[Document : Samuel Luret & Jean-Thomas Ceccaldi, Vies de fou]
On nous signale ce bon film paru sur Canal. Il confirme ce que l’on savait de la misère de la psychiatrie en France. Nous rappelons qu’à côté du malaise il y a la maladie (l’un n’empêche pas l’autre mais ils ne sont pas forcément conjoints), que la maladie mentale, affaire de la psychiatrie, l’autre versant du soin, le médical, qui s’oppose (et parfois complète) au socio psycho philosophique du malaise affaire du soin pris de soi, ou souci de soi, souffre du fait que cette profession, rattrapée par la neurologie et progressivement effacée de la carte dans notre pays présente les caractères de la catégorie de l’espèce en voie de disparition. Situation hautement dommageable car les médecins généralistes manquent de la compétence spécifique requise.
Cela ne veut pas dire non plus que la psychiatrie n’aurait pas intérêt à s’appuyer, en réseau, sur la spécificité différente des psychothérapeutes relationnels et psychanalystes : ccopération logique souhaitable.
De plus en plus de schizophrènes sont à l’heure actuelle dans la rue et en prison. Qui croira que c’est le bon traitement à administrer à ces malades, et par voie de conséquence à la société ? le tout sécuritaire apparenté au tout neurologique tout médicament et tout génétique s’apparente à une nouvelle barbarie. Prenons garde qu’elle ne frappe, c’est bien le mot, un soir à nos propres portes.
Philippe Grauer
Quelle place notre société accorde-t-elle aux malades psychiatriques? Comment ceux-ci vivent-ils avec leur maladie? Ces deux questions guident le documentaire de Canal+ Vies de fous , “un voyage” plein d’humanité au coeur de la psychiatrie.
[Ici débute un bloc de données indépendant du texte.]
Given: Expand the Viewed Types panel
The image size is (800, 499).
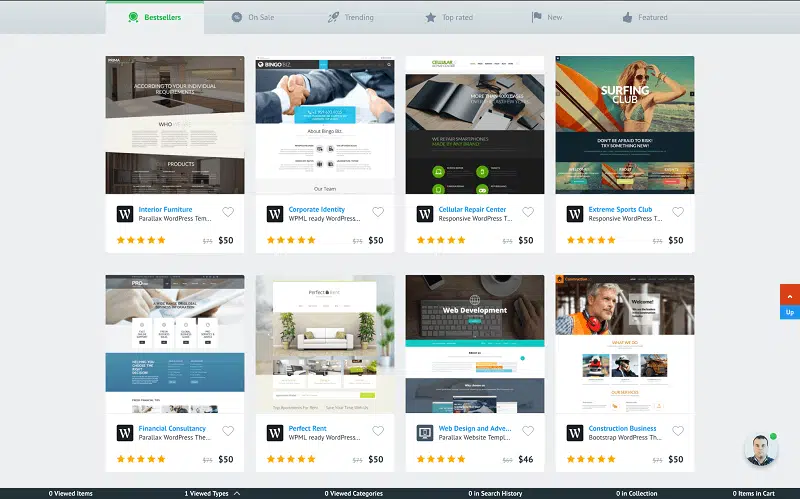Looking at the screenshot, I should click(212, 493).
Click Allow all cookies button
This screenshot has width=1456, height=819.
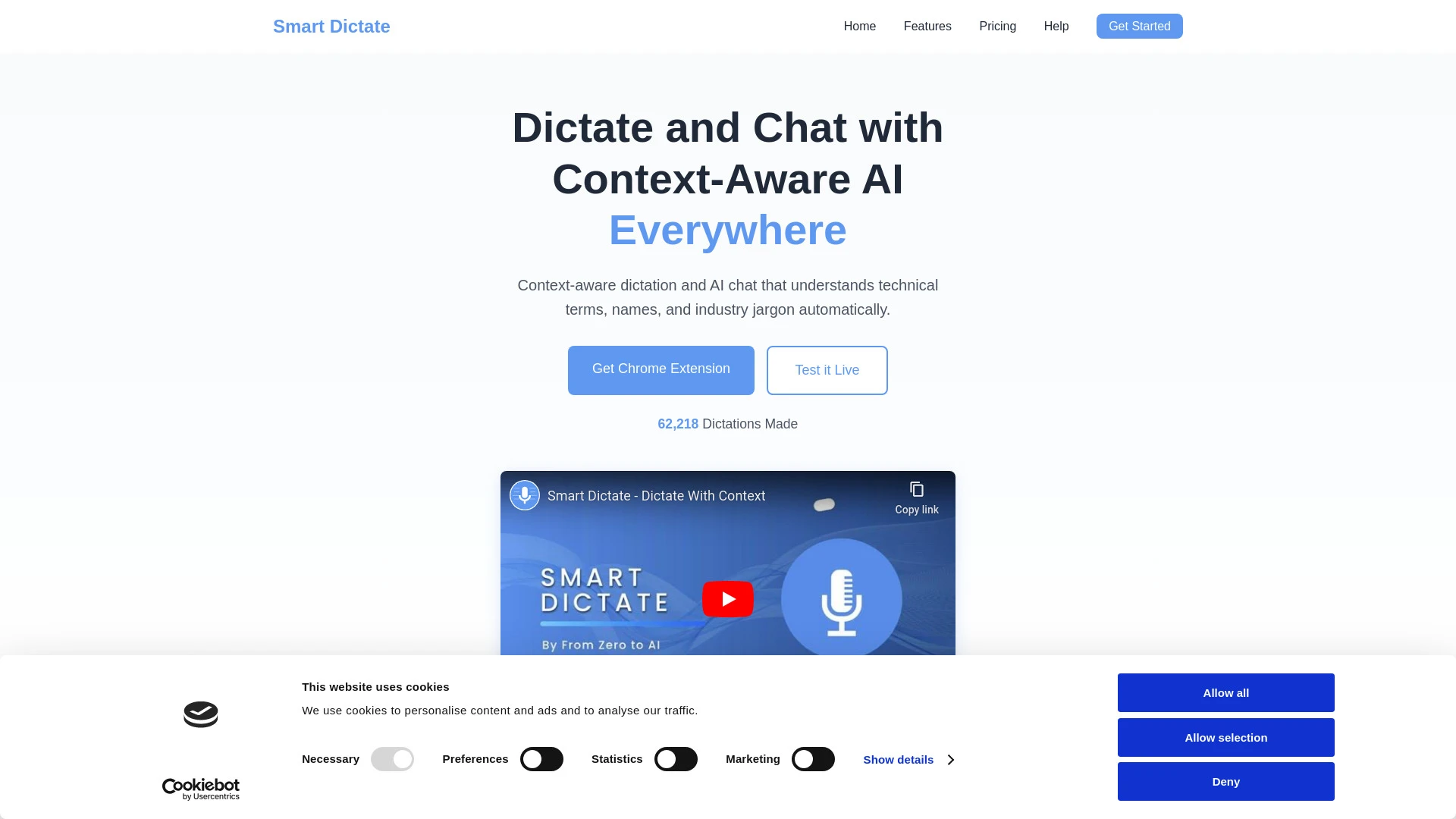(1225, 693)
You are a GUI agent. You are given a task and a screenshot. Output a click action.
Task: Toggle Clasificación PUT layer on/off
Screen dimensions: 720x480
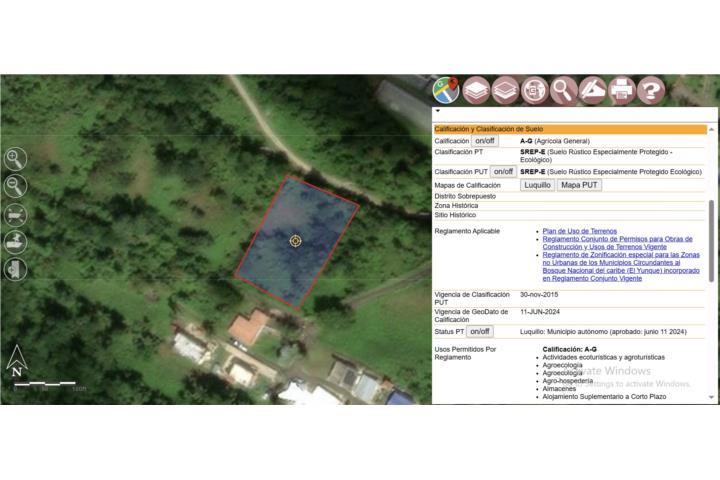tap(503, 171)
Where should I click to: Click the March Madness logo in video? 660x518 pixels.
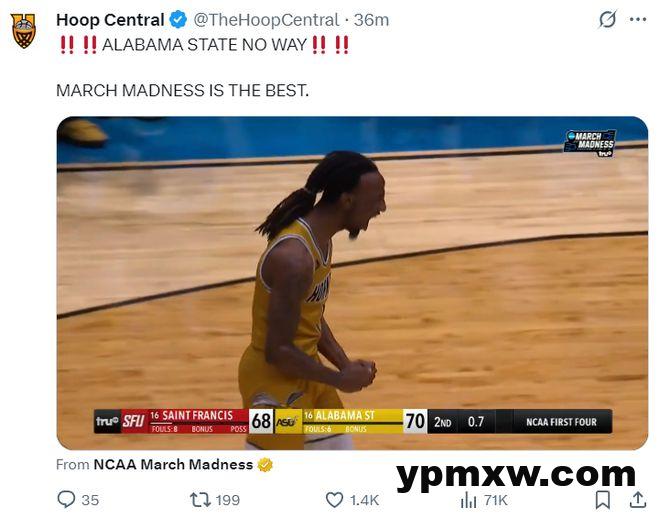coord(590,142)
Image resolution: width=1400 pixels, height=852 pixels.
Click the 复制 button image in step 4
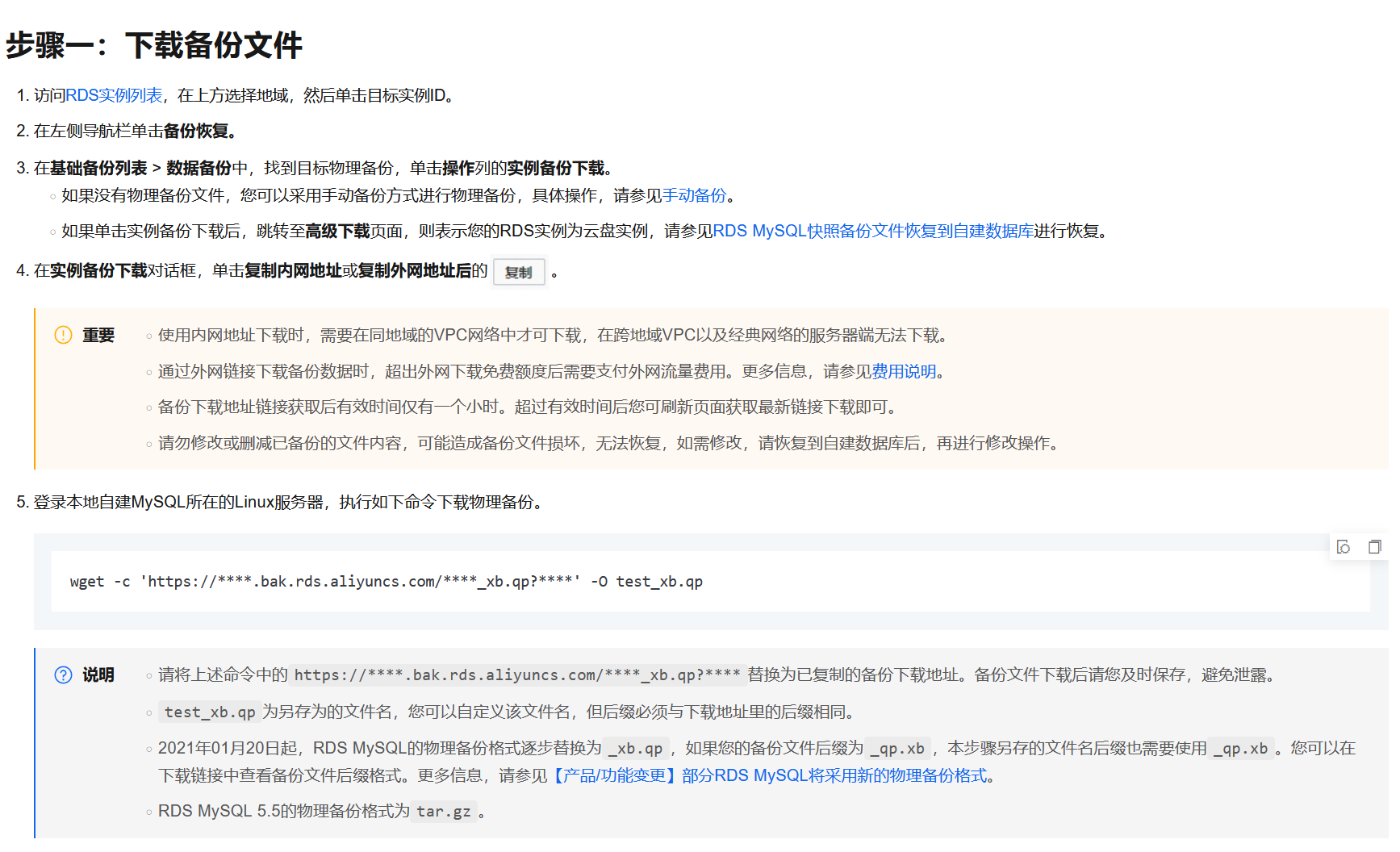click(x=519, y=272)
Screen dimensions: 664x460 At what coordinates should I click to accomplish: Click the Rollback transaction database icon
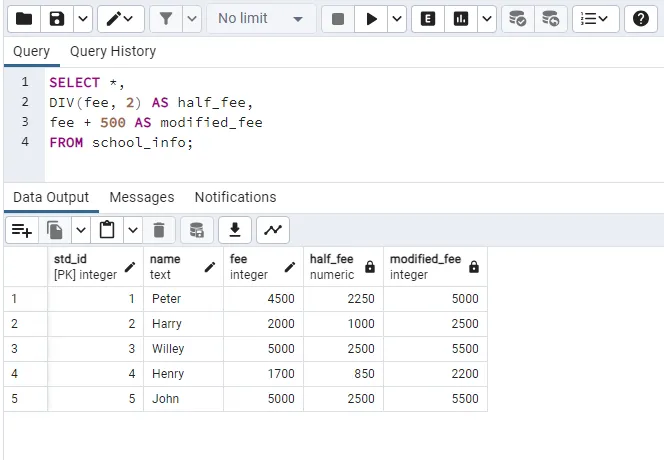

Les réalisateurs Samuel Luret et Jean-Thomas Ceccaldi ont passé dix-huit mois dans le milieu de la psychiatrie, des urgences de Sainte-Anne à Paris aux associations et hôpitaux fermés. Leur conclusion: celle-ci subit une diminution drastique de ses moyens alors que la demande de soins n’a jamais été aussi grande. Par exemple, on recense six fois plus de dépression qu’il y a trente ans, explique le documentaire. En 20 ans, les demandes de consultation ont doublé, de 700.000 en 1989 à 1,4 million en 2007.
Sans tomber dans le voyeurisme, la caméra s’attarde sur les visages des malades et des soignants. “Je suis toujours déçue quand je me réveille le matin et que je suis toujours là”, explique une patiente dépressive au chef du Centre psychiatrique d’orientation et d’accueil (CPOA) de l’hôpital Sainte-Anne, Marie-Jeanne Guedj. Cette dernière assure, lors de la présentation du documentaire, que le temps est à la rentabilité. Il faut faire sortir les patients au plus vite, ce qui pose problème au niveau de la continuité des soins, déplore-t-elle.
“On charge le milieu associatif, afin de pallier les manques de l’État”, déplore le responsable d’une association. “Nous finissons par faire du gardiennage et non des soins”, se plaint un soignant. “De plus en plus de malades mentaux échappent au système de soin, et nombreux sont ceux qui se retrouvent jetés à la rue ou viennent remplir des prisons déjà surchargées”, raconte Samuel Luret. Près de 30% des détenus seraient atteints de troubles psychologiques.
Le documentaire met en outre l’accent sur l’augmentation de la responsabilité pénale des malades mentaux. Les réalisateurs et Marie-Jeanne Guedj mettent en cause notre modèle de société. Ils pâtissent d’”une crise sociale” et de “la politique sécuritaire”: “Quand les gens lâchent, ils ont plus de mal qu’avant à se réinsérer”, assure cette dernière, déplorant par ailleurs de voir “de plus en plus chez les malades des gens dangereux”.